On January 21, 1922, Cocteau arranged for Radiguet to give a reading of his almost completed novel, Le Diable au corps, to the Picassos, Beaumonts, Serts, and Pierre de Lacretelle at the Hugos’ apartment. Surveying the listeners balefully through the monocle he used to camouflage his youth, the myopic young prodigy noticed that Edith de Beaumont had fallen asleep. This was unfortunate,42 given that Radiguet was already working on his roman à clef about the Beaumonts.
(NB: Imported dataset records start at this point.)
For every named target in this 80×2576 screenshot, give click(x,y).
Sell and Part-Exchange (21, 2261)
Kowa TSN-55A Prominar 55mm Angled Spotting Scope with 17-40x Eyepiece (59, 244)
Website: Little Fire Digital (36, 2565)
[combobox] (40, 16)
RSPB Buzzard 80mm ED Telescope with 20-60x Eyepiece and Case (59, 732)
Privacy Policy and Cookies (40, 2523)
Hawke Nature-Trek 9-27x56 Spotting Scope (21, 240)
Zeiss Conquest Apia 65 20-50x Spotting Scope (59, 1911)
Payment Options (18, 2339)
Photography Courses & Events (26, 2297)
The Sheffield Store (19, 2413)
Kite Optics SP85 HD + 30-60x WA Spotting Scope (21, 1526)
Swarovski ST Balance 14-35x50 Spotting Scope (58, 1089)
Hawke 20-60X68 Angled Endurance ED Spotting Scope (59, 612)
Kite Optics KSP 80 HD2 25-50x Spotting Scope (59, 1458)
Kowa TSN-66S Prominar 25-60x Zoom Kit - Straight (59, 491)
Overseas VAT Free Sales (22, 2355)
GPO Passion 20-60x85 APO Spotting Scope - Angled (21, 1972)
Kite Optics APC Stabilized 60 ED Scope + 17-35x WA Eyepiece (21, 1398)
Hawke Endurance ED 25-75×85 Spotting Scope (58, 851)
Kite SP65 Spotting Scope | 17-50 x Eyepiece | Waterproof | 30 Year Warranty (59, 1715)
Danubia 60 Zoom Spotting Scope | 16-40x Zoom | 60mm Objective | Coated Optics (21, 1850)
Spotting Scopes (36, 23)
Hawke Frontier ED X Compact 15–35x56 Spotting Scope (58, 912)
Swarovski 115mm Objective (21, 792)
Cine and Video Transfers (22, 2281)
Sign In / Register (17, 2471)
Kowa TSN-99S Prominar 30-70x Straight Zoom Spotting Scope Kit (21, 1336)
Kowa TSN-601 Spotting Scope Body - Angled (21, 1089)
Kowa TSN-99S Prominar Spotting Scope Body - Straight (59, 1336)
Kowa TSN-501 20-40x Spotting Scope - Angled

After the reading, Radiguet shrugged off compliments, saying that “the Comte d’Orgel will be much better.” Little knowing that he might be playing into Radiguet’s hands, Beaumont then announced his plans for a Mardi Gras bal des jeux, that is to say a fancy-dress ball on the theme of games. Here was the climax that the writer needed for his novel. Beaumont immediately started work on the entrées. Picasso enjoyed designing some of the costumes, among them a merry-go-round complete with an organ for Valentine Hugo. She would finish this outfit only just in time for an entrée, which would include her husband as a game of billiards, Misia’s nephew, Jean Godebski, as a house of cards, and—most appropriately in the context of this ball—Radiguet as a shooting gallery. In addition Picasso painted a large decorative panel for the music room where Beaumont gave his parties: a stick figure made of tridents holding a fish next to another figure representing the sun holding a sign saying BAL.